7. The solid-bowl screw centrifuge as claimed in claim 1, wherein the immersion disk has a radius which is greater than a radius, R4 up to which the solid-material discharge extends as a maximum.

8. The solid-bowl screw centrifuge as claimed in claim 1, wherein an end on a liquid side of the separation space is sealed from its surroundings.

9. The solid-bowl screw centrifuge as claimed in claim 1, wherein the liquid discharge includes and takes place by at least one peeling disk.

10. The solid-bowl screw centrifuge as claimed in claim 1, further comprising a hydrohermetic chamber is arranged upstream of the liquid discharge.

11. The solid-bowl screw centrifuge as claimed in claim 1, wherein the tapering portion is conically formed portion.

12. The solid-bowl screw centrifuge as claimed in claim 11, wherein a conicity angle α between the horizontal axis of the drum and the conical portion is 10° to 90°.

13. The solid-bowl screw centrifuge as claimed in claim 11, wherein ambient pressure prevails in the discharge space.

14. A process for operating a solid-bowl centrifuge, the process steps comprising:

providing a solid-bowl centrifuge that includes

a rotatable drum having a horizontal axis of rotation, the rotatable drum surrounding a centrifugal space and having a tapering portion,

a screw arranged in the drum and rotatable at a differential speed in relation to the drum,

at least one liquid discharge which is sealed from its surroundings,

at least one solid-material discharge located in the tapering portion of the drum,

an immersion disk on the screw, which disk lies between a liquid feed and the at least one solid-material discharge, the immersion disk subdividing the centrifuging space into a discharge space between the immersion disk and the at least one solid-material discharge and a separating space between the immersion disk and the at least one liquid discharge, and

a device to admit gas to the separation space;

feeding a material to be centrifuged into the centrifuge via an inlet tube;

operating the centrifuge;

applying pressure to the separation space via a feed line wherein a level of a pond in a region of the separation space remains unchanged.

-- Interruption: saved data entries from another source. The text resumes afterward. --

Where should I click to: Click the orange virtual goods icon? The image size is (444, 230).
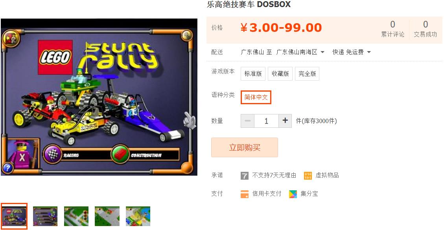308,176
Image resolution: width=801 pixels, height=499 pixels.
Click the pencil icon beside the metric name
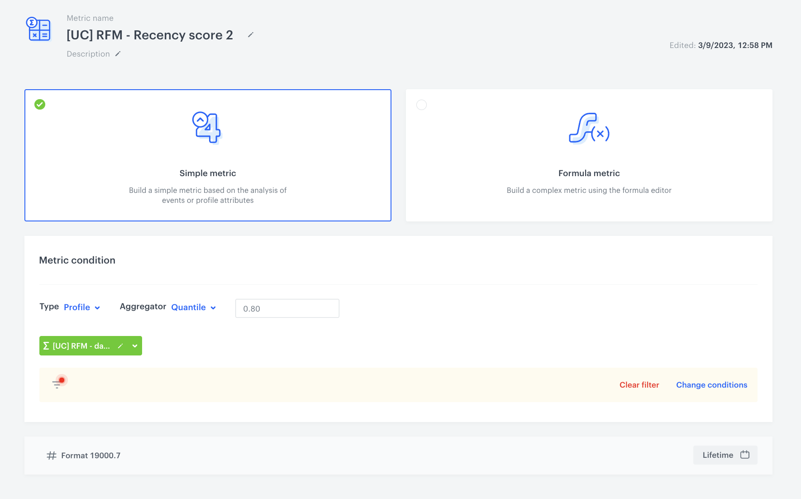coord(251,35)
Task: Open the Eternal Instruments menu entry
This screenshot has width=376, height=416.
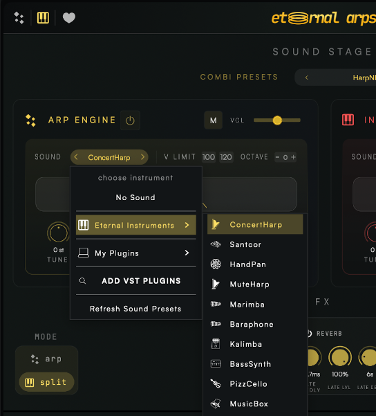Action: (136, 225)
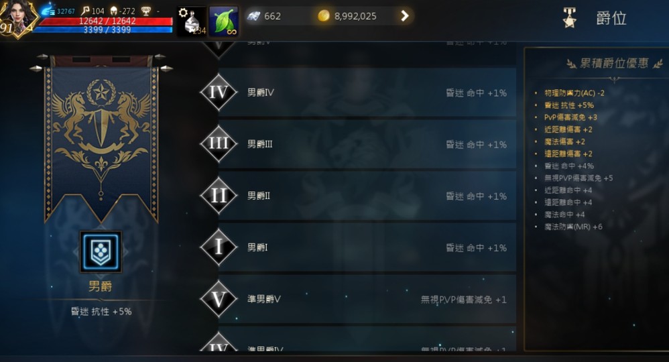Screen dimensions: 669x362
Task: Open the 男爵IV row with 昏迷 命中 +1%
Action: [367, 93]
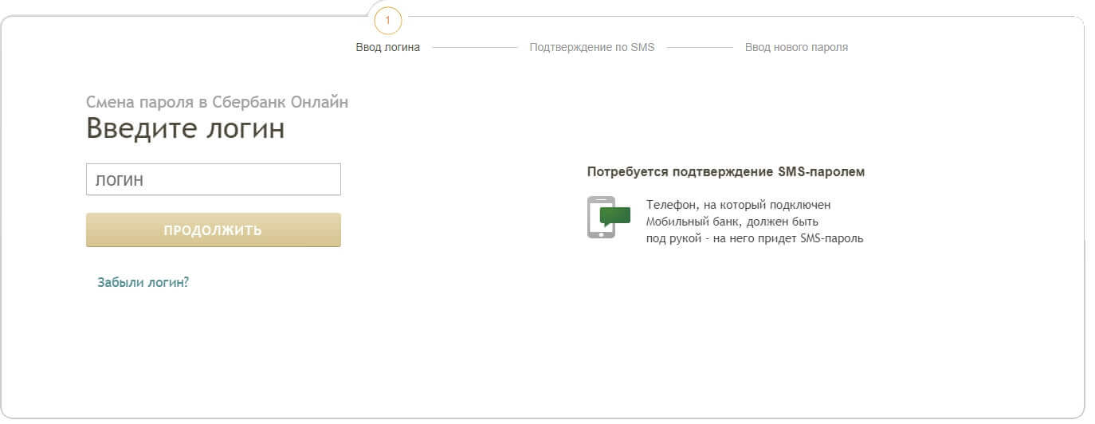
Task: Focus the ЛОГИН input field
Action: 213,179
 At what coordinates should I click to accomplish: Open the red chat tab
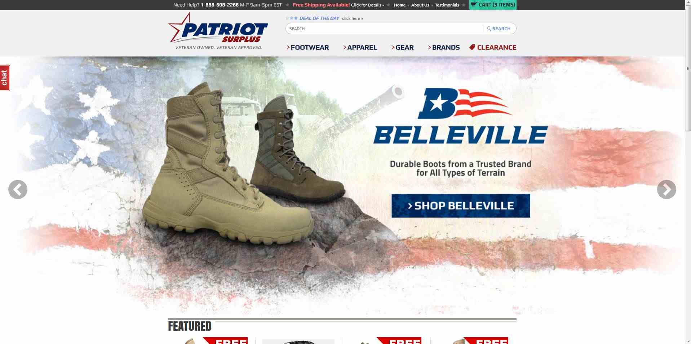[5, 78]

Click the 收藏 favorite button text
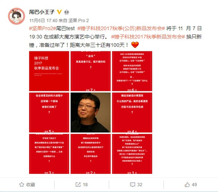click(31, 185)
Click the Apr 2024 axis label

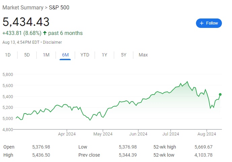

15. The process as claimed in claim 14, wherein the applied pressure to the separation space via the feed line is an applied pressure that is other than ambient pressure.

16. The process as claimed in claim 14, wherein the applied pressure is between 0 and 10 bar.

17. The process as claimed in claim 14, wherein the applied pressure is between 0.5 and 5 bar.

18. The process as claimed in claim 14, wherein the applied pressure to the separation space is measured via a bore.

19. The process as claimed in claim 14, wherein the applied pressure in the separation space is set in such a way that a level R2 of a solid phase in the discharge space is less than a solid-material discharge level R4, at which level R4 the solid-material discharge of the drum lies.

20. The process as claimed in claim 14, further comprising the process steps of keeping constant a differential speed between the screw and the drum and providing a pressure control unit, to measure a torque between the drum and the screw, which torque is used as a measure of a degree of filling of solid material in the drum, wherein the measurement of the pressure control unit is evaluated and used as a control signal for a setpoint value of the applied pressure.

21. The process as claimed in claim 14, wherein an amount of discharged solid-material is controlled by a variation of the applied pressure in the separation space.

22. The solid-bowl screw centrifuge of claim 11, wherein a conicity angle α between the horizontal axis of the drum and the conical portion is more than 15°.

23. The solid-bowl screw centrifuge of claim 11, wherein a conicity angle α between the horizontal axis of the drum and the conical portion is more than 30°.